* _EXERCISE AIM_
The lines to repeat run from the one containing "Task: Click the back arrow in header" through the last line of the records below; repeat them exactly and give nothing more.

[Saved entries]
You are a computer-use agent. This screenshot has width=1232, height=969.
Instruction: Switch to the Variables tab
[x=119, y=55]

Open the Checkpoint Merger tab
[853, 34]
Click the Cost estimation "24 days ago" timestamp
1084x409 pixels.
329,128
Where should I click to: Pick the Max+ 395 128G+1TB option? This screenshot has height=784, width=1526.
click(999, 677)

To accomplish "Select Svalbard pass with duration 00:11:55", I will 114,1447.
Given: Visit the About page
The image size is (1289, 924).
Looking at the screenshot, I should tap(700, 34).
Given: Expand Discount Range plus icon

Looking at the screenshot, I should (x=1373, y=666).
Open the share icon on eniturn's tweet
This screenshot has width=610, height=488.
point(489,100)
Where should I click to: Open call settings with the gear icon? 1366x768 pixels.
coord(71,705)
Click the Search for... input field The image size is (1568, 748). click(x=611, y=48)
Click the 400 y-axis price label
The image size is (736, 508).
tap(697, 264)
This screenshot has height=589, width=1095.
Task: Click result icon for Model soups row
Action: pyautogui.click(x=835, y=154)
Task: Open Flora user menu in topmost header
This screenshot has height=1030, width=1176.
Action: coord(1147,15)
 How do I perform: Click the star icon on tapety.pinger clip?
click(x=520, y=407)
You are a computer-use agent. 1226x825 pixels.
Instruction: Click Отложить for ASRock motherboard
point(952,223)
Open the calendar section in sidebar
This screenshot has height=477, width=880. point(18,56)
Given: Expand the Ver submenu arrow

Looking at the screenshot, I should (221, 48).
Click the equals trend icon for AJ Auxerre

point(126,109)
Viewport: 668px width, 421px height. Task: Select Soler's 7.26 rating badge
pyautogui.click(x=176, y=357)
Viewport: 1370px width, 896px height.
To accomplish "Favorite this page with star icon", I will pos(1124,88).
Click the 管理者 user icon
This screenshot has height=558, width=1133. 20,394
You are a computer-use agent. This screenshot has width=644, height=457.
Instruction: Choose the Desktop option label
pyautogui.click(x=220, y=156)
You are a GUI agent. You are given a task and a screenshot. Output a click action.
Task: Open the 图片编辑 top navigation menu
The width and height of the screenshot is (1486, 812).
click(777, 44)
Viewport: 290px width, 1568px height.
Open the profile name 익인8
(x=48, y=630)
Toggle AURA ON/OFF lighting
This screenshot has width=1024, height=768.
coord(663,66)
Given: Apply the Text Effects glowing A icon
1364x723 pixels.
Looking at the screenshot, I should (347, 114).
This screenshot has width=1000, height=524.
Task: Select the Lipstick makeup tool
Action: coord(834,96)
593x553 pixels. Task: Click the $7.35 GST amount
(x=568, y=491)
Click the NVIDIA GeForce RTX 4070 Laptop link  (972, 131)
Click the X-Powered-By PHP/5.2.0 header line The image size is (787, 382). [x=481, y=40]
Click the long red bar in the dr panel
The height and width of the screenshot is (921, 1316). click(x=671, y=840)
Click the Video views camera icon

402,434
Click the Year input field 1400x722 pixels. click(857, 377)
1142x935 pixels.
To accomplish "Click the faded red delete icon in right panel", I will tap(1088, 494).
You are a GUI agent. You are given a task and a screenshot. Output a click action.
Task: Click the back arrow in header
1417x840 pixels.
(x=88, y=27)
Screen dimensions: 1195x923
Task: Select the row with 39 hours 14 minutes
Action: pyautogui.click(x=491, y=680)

* _RESPONSE BOX_
Task: Click the back arrow in header
1417x840 pixels.
(x=88, y=27)
Screen dimensions: 1195x923
Task: Select the row with 39 hours 14 minutes
Action: pyautogui.click(x=491, y=680)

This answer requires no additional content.